■ PROBLEM REQUIREMENTS:
Your task is to gather the lines below that hold the string "personal".

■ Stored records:
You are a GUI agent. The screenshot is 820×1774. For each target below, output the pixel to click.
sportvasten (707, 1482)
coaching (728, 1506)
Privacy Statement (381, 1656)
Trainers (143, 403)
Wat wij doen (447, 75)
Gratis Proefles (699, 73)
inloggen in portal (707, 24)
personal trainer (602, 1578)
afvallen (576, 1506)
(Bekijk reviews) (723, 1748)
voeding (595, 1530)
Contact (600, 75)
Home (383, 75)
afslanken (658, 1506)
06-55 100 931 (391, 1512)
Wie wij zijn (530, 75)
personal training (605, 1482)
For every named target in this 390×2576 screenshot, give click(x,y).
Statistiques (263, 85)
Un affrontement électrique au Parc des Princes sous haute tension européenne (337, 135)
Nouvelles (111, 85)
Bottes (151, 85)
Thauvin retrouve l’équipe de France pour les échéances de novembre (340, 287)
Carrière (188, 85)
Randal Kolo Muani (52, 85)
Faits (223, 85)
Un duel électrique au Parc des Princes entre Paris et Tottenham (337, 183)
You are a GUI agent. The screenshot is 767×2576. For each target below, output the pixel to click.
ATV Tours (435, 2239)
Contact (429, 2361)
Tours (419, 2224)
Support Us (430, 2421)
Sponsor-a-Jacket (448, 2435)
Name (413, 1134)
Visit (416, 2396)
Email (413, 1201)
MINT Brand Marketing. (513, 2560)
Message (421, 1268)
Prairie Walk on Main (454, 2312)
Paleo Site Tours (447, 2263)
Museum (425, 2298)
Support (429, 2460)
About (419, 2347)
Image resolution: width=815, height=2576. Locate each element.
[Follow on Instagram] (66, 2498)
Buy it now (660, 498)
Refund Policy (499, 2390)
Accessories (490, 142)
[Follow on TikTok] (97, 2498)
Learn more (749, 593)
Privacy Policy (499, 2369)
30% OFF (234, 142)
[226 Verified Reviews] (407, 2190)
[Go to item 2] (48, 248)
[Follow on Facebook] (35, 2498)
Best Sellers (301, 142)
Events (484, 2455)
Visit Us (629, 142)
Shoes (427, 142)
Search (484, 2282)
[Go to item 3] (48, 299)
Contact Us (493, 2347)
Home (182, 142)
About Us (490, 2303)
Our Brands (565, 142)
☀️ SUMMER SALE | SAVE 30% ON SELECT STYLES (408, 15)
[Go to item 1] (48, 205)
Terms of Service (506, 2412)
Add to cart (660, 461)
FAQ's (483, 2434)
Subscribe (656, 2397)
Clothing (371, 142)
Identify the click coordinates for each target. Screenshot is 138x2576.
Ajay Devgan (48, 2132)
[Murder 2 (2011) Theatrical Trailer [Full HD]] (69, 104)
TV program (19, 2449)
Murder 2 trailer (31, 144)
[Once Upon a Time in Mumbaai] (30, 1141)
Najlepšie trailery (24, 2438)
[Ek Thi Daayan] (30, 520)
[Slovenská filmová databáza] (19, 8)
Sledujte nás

■ ANSWER TO THIS PROBLEM:
personal trainer (602, 1578)
personal training (605, 1482)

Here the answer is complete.